Your task: Output the whole listing below exactly, omitting the images.

========

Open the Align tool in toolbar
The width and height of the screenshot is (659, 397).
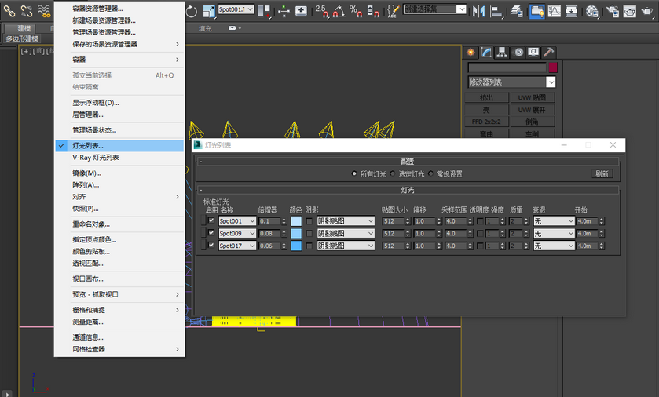[496, 11]
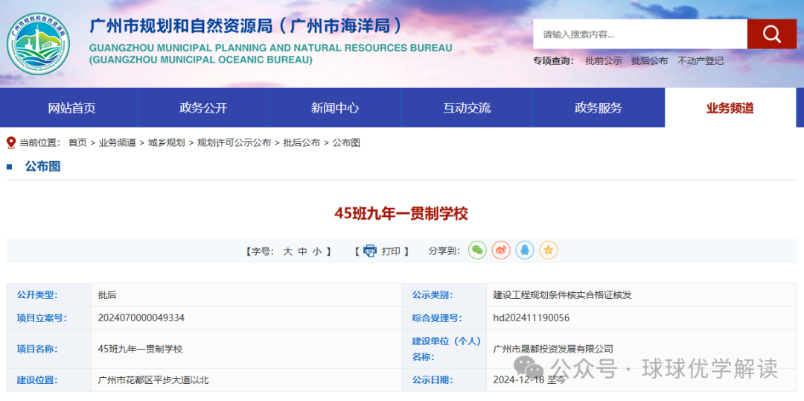The width and height of the screenshot is (804, 401).
Task: Open the 批前公示 quick query link
Action: [x=604, y=60]
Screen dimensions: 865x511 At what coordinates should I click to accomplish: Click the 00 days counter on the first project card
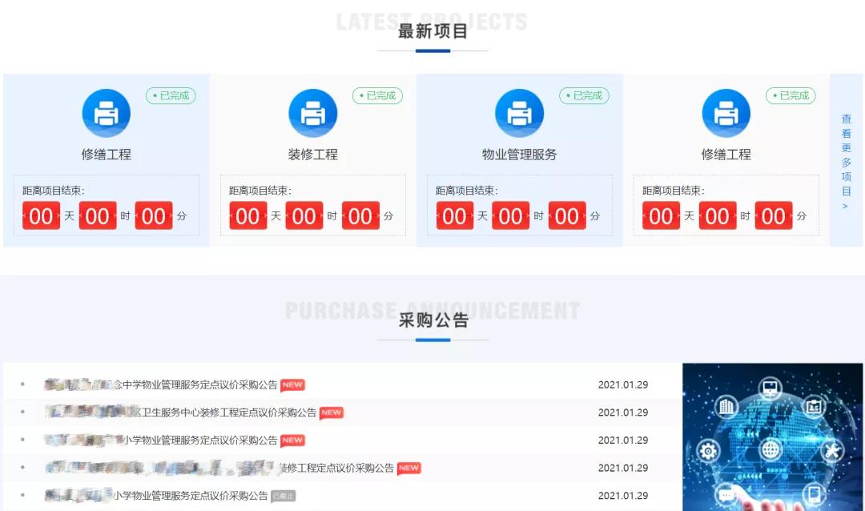coord(41,215)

========

Your solution:
Open the Align tool in toolbar
The width and height of the screenshot is (659, 397).
[496, 11]
The width and height of the screenshot is (804, 401).
Task: Open the 批前公示 quick query link
Action: [x=604, y=60]
Screen dimensions: 865x511 At what coordinates should I click to accomplish: Click the 00 days counter on the first project card
coord(41,215)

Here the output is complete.